Don't this need a rebase (to make jenkins happy)?
The jenkins failure seems to be out of its depth.

I just have a minor nitpick about the tests with multiple pages.

Otherwise, this looks good, thx.

swh/lister/cgit/lister.py
131

I guess the html_url, full_name, etc... and other unpopulated field dbs are defaulting to null values (so it does not break ;).
And are also what needs to be further dealt with via T1978

swh/lister/cgit/tests/test_lister.py
72

Don't we want to check a tad the urls as you did in the other tests?

Don't this need a rebase (to make jenkins happy)?
The jenkins failure seems to be out of its depth.

I thinks this needs a fix in cli.py (which is undone/deleted in D1504 but meh). Let me check that.

swh/lister/cgit/lister.py
131

That's the idea yes.

swh/lister/cgit/tests/test_lister.py
72

As you wish, master ;-)

Btw, i think we can make this related to T1861 (bullet 1. as implementation).

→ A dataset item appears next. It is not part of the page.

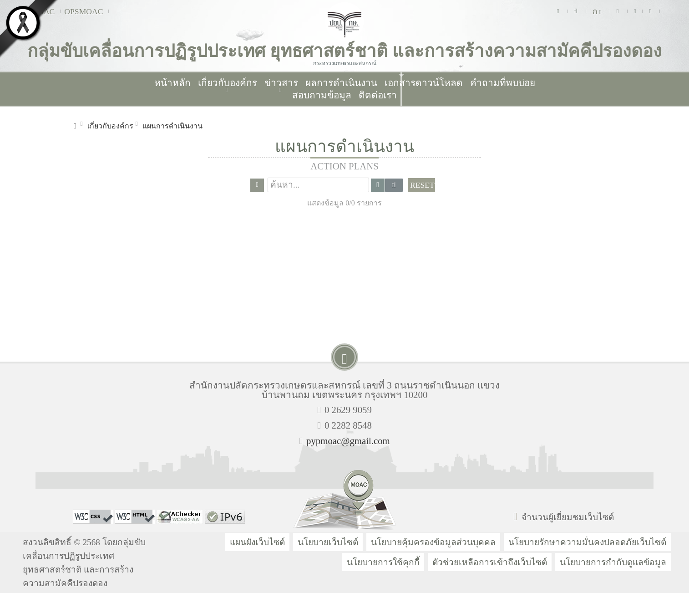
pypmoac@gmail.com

nahimilega added inline comments.
swh/lister/cgit/lister.py
13–14

You could add a docstring to the class. Something like this https://forge.softwareheritage.org/source/swh-lister/browse/master/swh/lister/packagist/lister.py$0-15
IIRC, we decided to make a docstring for the lister class which shows their output.
I forgot to create a task regarding this(my bad)

swh/lister/cgit/lister.py
112–131

This line is the same as line 57. Maybe we could make a function for this.

swh/lister/cgit/lister.py
13–14

Either the class or the init as whatever is more suited for such documentation.

Add some docstring and ensure tests pass ok

swh/lister/cgit/lister.py
25

to be used

This revision is now accepted and ready to land.Sep 2 2019, 12:19 PM
swh/lister/cgit/lister.py
25

seen that, and also 'gather published "Clone" URLs' (without 'the')

This revision was automatically updated to reflect the committed changes.